++++ Data for processing
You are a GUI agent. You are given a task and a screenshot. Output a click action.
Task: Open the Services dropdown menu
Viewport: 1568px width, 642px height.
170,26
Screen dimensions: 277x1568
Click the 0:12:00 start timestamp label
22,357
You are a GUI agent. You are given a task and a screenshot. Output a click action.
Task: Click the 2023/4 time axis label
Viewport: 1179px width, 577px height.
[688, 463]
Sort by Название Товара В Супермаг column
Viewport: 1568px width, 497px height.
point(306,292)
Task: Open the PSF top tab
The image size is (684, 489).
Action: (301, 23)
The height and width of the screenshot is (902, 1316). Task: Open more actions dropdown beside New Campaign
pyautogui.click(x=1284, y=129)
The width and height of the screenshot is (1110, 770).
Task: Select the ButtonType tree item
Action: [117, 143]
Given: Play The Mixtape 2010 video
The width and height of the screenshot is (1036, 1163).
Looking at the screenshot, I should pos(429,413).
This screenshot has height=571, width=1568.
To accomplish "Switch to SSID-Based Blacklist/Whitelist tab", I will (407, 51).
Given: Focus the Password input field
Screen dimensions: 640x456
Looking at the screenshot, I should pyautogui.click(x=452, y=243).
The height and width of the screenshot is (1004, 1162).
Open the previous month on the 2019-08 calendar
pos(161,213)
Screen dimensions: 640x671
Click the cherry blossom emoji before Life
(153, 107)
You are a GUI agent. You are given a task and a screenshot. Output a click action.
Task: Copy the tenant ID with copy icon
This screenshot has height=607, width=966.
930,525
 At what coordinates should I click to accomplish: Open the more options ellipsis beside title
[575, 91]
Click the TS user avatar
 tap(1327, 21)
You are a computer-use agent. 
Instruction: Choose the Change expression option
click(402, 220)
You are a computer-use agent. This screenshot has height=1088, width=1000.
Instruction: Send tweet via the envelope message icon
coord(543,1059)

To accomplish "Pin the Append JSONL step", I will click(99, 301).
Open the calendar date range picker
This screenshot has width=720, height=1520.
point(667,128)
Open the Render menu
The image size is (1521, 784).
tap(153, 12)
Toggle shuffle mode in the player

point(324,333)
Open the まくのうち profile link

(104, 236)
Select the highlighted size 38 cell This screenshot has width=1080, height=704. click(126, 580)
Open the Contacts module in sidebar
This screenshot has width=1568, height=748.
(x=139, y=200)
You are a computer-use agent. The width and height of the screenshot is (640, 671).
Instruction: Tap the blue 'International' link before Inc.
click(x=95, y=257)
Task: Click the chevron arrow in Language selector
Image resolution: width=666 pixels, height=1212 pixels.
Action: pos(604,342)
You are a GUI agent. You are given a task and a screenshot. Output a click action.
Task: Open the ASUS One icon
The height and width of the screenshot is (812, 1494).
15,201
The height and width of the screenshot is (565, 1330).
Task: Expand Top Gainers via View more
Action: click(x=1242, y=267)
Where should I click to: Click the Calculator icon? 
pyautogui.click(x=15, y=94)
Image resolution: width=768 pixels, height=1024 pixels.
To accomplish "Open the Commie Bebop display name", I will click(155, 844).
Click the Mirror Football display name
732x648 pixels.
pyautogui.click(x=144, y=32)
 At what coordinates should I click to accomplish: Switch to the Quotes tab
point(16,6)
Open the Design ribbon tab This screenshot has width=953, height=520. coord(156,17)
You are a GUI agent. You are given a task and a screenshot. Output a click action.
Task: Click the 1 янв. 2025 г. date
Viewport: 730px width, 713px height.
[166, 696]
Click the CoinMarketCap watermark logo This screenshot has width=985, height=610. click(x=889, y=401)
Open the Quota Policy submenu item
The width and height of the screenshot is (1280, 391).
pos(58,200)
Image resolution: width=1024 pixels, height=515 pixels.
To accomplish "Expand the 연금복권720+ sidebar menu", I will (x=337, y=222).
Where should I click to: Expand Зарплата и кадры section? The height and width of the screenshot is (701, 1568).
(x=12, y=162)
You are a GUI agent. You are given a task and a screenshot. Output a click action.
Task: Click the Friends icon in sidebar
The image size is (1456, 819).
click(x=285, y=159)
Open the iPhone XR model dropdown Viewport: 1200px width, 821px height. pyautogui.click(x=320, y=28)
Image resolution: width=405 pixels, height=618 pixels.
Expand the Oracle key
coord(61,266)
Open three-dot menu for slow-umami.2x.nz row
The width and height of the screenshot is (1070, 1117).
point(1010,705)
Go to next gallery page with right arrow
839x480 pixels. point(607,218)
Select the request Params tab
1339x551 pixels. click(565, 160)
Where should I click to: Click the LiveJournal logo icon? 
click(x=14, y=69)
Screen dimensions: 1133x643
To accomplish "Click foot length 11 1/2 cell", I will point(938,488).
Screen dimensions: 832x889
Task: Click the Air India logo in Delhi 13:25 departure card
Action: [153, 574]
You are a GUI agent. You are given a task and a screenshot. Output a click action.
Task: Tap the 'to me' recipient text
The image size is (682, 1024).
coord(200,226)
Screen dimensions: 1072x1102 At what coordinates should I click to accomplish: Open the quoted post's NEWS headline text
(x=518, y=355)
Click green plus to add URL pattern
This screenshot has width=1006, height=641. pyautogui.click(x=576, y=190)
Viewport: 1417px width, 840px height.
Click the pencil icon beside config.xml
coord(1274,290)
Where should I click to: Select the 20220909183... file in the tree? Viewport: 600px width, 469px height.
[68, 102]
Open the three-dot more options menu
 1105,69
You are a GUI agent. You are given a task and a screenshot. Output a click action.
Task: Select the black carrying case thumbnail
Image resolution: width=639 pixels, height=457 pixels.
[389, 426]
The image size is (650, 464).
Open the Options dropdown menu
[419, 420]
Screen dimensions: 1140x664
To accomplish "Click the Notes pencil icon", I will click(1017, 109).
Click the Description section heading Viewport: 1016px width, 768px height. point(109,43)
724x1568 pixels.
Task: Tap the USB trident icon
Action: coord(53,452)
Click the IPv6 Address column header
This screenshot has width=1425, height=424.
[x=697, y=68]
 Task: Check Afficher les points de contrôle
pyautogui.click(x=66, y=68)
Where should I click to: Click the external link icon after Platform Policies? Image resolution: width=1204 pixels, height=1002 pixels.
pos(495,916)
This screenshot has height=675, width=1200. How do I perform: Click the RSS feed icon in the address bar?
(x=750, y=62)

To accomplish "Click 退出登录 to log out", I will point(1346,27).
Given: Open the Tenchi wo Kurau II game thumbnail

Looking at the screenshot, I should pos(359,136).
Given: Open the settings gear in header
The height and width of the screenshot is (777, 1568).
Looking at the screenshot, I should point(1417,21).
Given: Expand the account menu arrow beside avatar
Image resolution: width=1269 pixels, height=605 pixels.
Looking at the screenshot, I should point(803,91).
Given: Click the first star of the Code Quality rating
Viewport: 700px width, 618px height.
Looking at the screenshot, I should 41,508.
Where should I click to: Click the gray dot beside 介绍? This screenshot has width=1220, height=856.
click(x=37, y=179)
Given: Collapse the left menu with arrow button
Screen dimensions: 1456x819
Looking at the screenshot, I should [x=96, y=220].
++++++++
Try it:
Starting at the line that contains "Task: Select the black", write out every line through the end of the entries, exactly and with nothing added.

Answer area:
Task: Select the black carrying case thumbnail
Image resolution: width=639 pixels, height=457 pixels.
[389, 426]
The image size is (650, 464).
Open the Options dropdown menu
[419, 420]
Screen dimensions: 1140x664
To accomplish "Click the Notes pencil icon", I will click(1017, 109).
Click the Description section heading Viewport: 1016px width, 768px height. point(109,43)
724x1568 pixels.
Task: Tap the USB trident icon
Action: coord(53,452)
Click the IPv6 Address column header
This screenshot has width=1425, height=424.
[x=697, y=68]
 Task: Check Afficher les points de contrôle
pyautogui.click(x=66, y=68)
Where should I click to: Click the external link icon after Platform Policies? Image resolution: width=1204 pixels, height=1002 pixels.
pos(495,916)
This screenshot has height=675, width=1200. How do I perform: Click the RSS feed icon in the address bar?
(x=750, y=62)

To accomplish "Click 退出登录 to log out", I will point(1346,27).
Given: Open the Tenchi wo Kurau II game thumbnail

Looking at the screenshot, I should pos(359,136).
Given: Open the settings gear in header
The height and width of the screenshot is (777, 1568).
Looking at the screenshot, I should point(1417,21).
Given: Expand the account menu arrow beside avatar
Image resolution: width=1269 pixels, height=605 pixels.
Looking at the screenshot, I should point(803,91).
Given: Click the first star of the Code Quality rating
Viewport: 700px width, 618px height.
Looking at the screenshot, I should 41,508.
Where should I click to: Click the gray dot beside 介绍? This screenshot has width=1220, height=856.
click(x=37, y=179)
Given: Collapse the left menu with arrow button
Screen dimensions: 1456x819
Looking at the screenshot, I should [x=96, y=220].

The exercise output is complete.